***** Listed records *****
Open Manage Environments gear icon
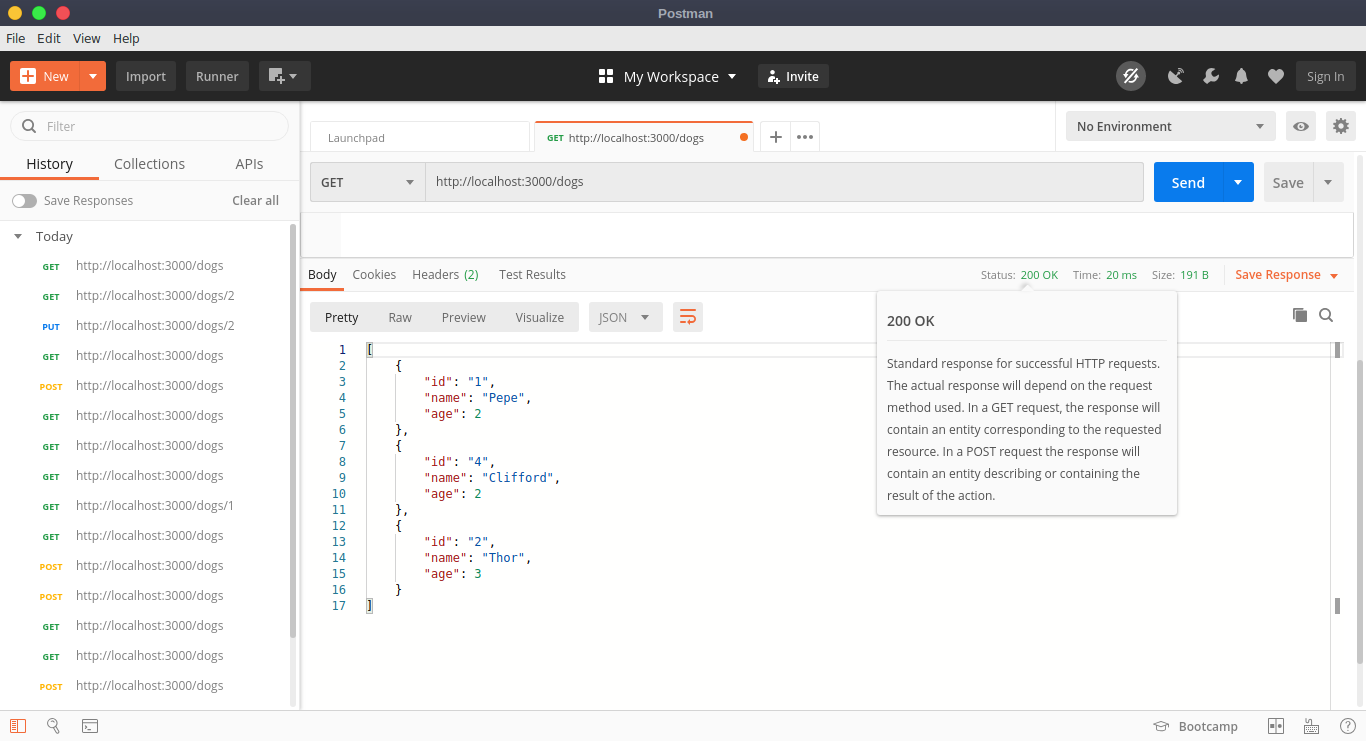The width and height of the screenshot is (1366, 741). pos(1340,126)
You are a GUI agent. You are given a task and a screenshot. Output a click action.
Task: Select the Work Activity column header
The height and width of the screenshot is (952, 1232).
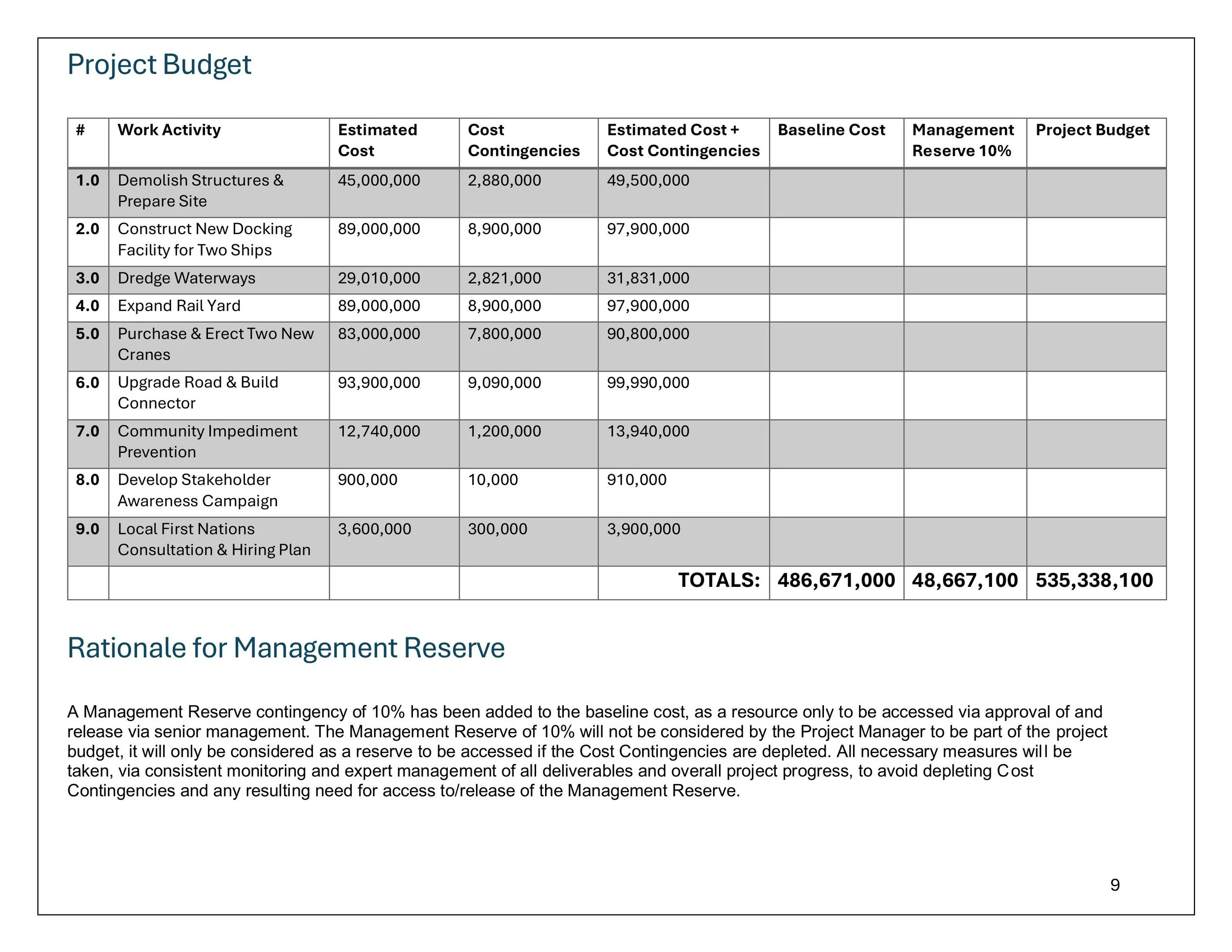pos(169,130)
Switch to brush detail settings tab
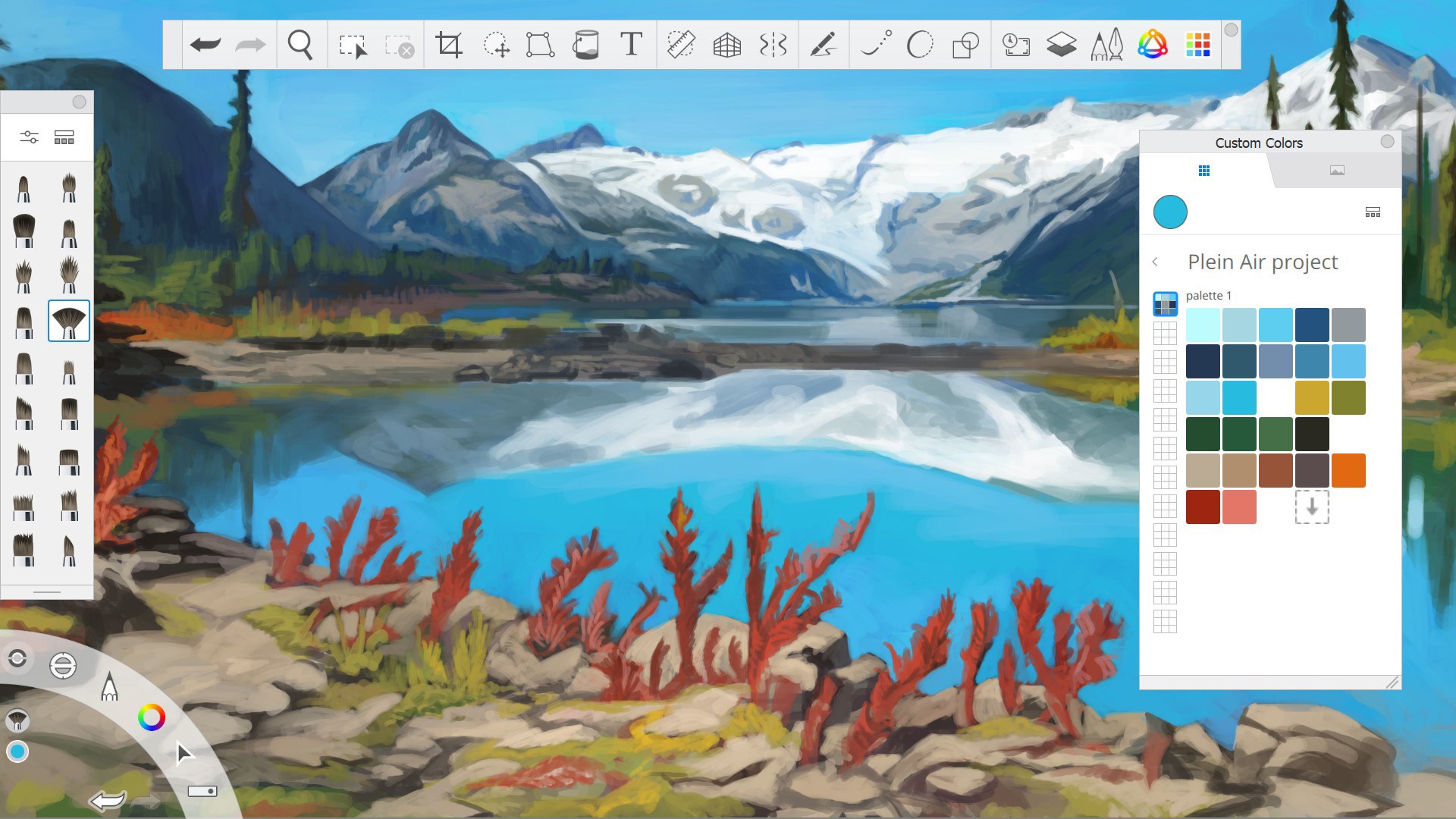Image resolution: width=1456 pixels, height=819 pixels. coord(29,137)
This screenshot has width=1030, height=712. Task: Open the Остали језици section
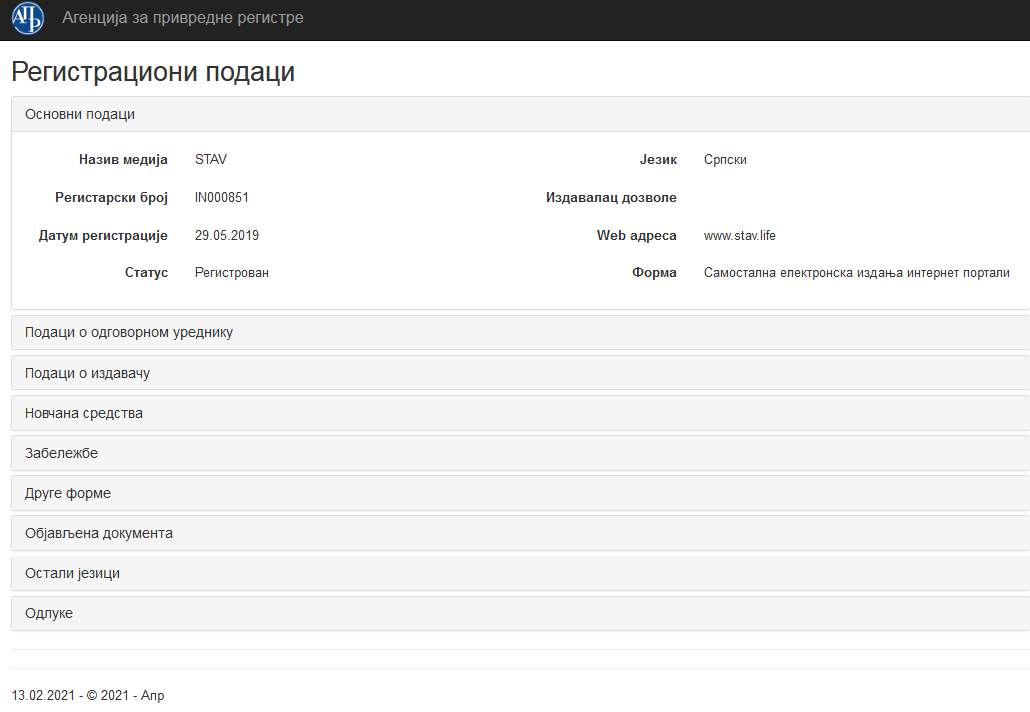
*****
***** Listed records *****
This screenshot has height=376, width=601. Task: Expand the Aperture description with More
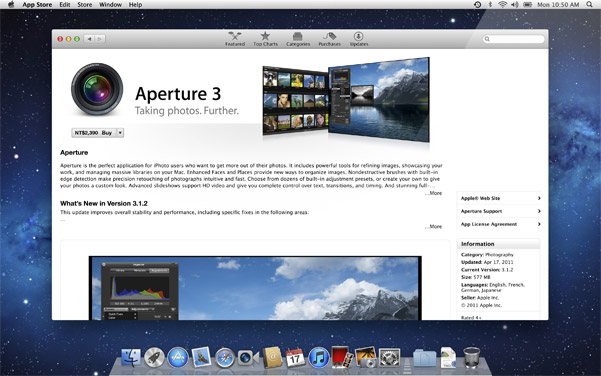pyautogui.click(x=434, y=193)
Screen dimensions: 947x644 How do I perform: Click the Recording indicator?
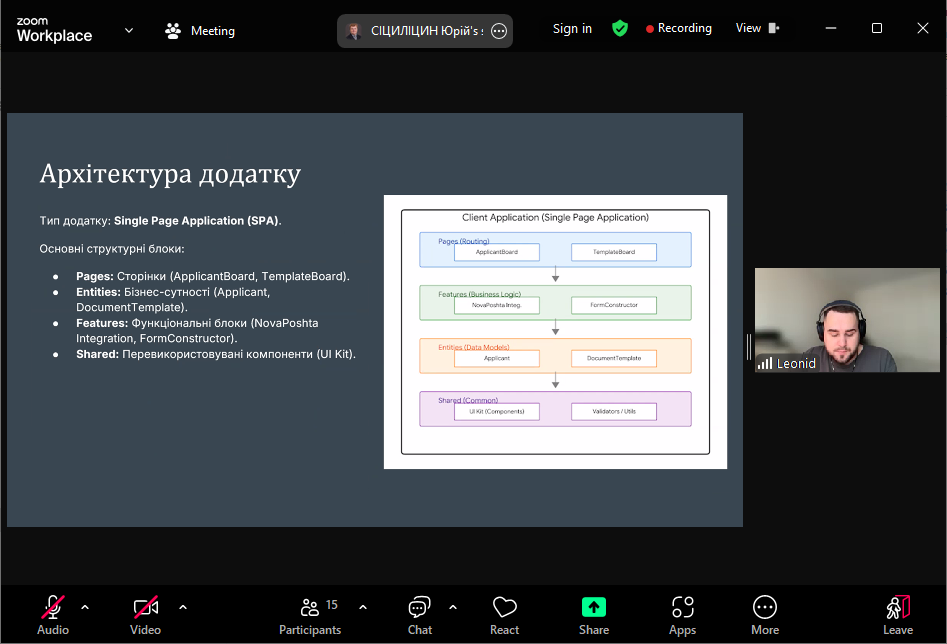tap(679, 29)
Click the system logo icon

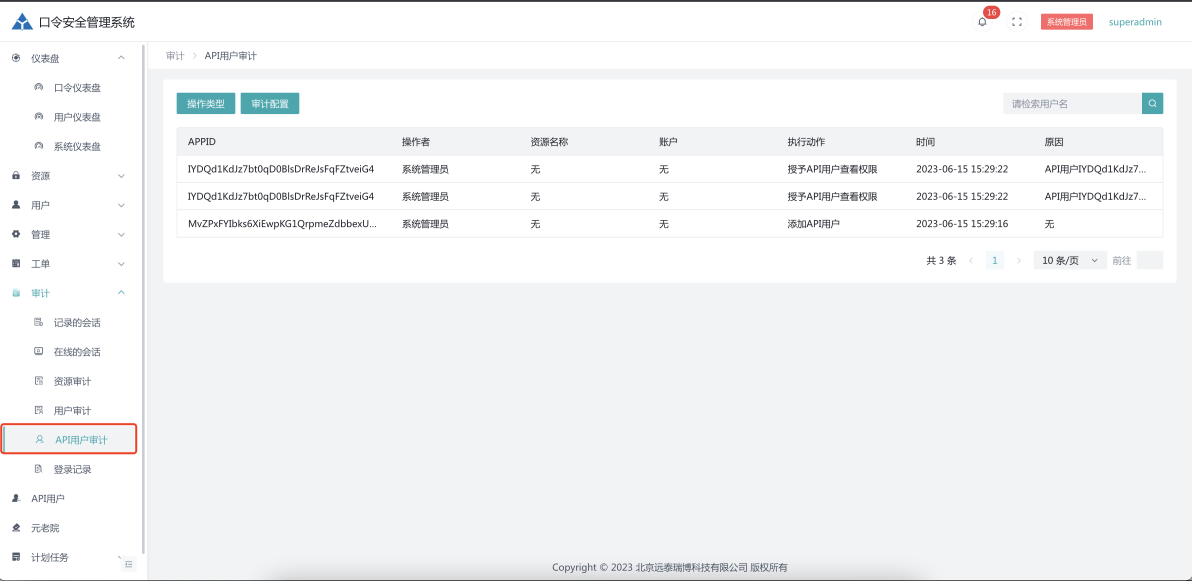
*****
***** Listed records *****
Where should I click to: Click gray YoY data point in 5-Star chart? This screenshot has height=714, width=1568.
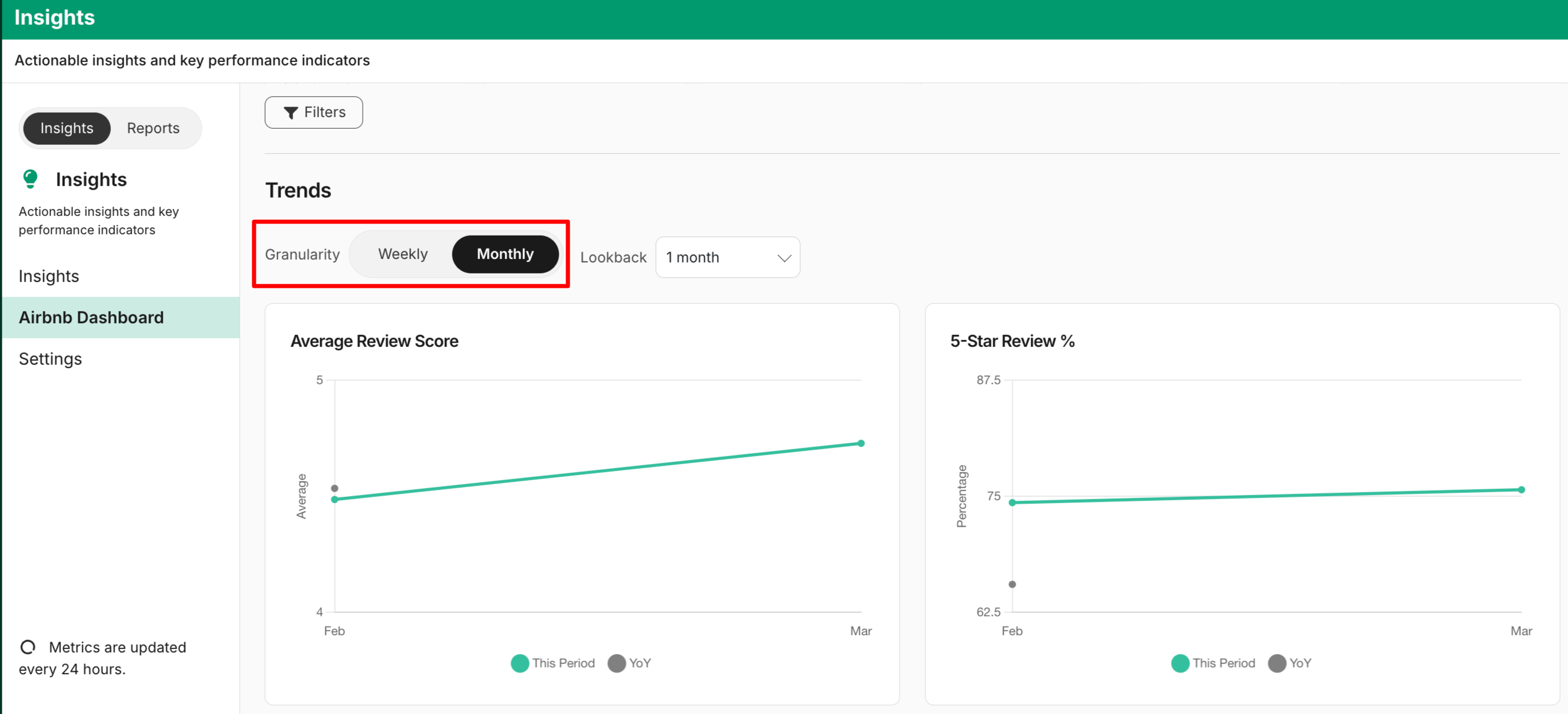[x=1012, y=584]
*****
Return the lines between the one holding "Switch to brush detail settings tab" and the one holding "This screenshot has width=1030, height=712.", inclusive, copying them without any change. Leave the pictures out.

Switch to brush detail settings tab
Image resolution: width=1456 pixels, height=819 pixels. coord(29,137)
This screenshot has width=1030, height=712. Task: Open the Остали језици section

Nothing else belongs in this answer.